Someone online posted one of those 'getting to know you' type questionnaires, and one of the questions was, "What is your most treasured possession?" My instinctive answer, which may or may not be accurate, was "My violin". I have played the violin since I was four years old, but had always had very cheap (and sometimes nasty!) instruments. On my 18th birthday, my parents gave me a beautiful old violin. She (sorry if that sounds silly, but I really struggle to refer to my violin as an 'it'!)... she had been through the wars a bit, but had been fully restored, and to me the scars on her warm honey coloured wood only added to her beauty and character. I love this violin. She feels like a part of me. I can't really explain it, but she is very important to me. Also I am a Christian, and used to play violin in church; without my violin, I feel somewhat amputated in worship. She is an important means of expression for me.

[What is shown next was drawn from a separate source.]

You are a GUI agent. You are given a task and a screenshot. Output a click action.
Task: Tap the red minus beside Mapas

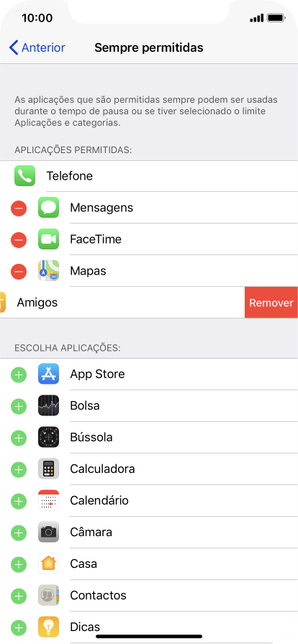pyautogui.click(x=19, y=272)

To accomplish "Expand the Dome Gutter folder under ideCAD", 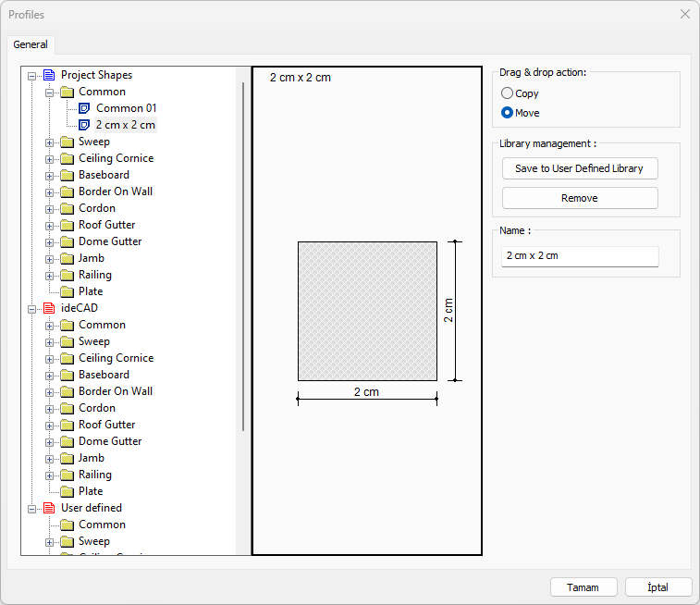I will click(x=50, y=442).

And I haven't even touched her for over a year.
I used to play her most weeks at church, but I was finding it more and more difficult due to the ME (although I wasn't diagnosed then, and the ME was only mild/moderate but I had already had to give up work). My arms would literally be in pain for the whole week after playing on a Sunday, and it was exhausting, so I had already realised that I needed to cut back on my violin playing. And then in March 2013, a few weeks after my ME diagnosis, I got a nasty bout of the flu. I knew healthy people who were knocked out by it for six weeks; I recovered from the flu itself in about three weeks, but it caused a huge setback in my ME, from which I have never recovered, and I have continued to deteriorate since then. Violin playing has not been possible for me for a long time, due to muscle weakness and pain, cognitive impairment, and sensory sensitivity. (It's a long time since I last went to church, too!) And for me, not being able to play my violin is devastating - but I just got on with things and accepted it and tried to make the best of life. I can't play my violin, but I have many other beautiful and precious things in my life. I'm not even sure where my violin is now; I guess she is either in the spare room or the lounge, but I rarely go into the spare room, and it's been a couple of months since I last made it downstairs to the lounge.
Something about that "treasured possession" question just floored me, though, and kicked me in the guts with grief as I was reminded about my violin. I think it's partly grief of not being able to play the instrument, but I also think it's about more than that; it's a reflection of how reduced my life has become. I don't mean this in an arrogant way, but I have so much potential, so many things I want to do with my life, so much I could achieve; but it feels like my health just thwarts me at every turn. I feel silenced, suppressed, held back.
I know I will come to terms with this. It's just another layer of the (cliché alert) onion of grief. I will accept it and move on and see joy in life once again. For now, though, I just need to mourn for a little while.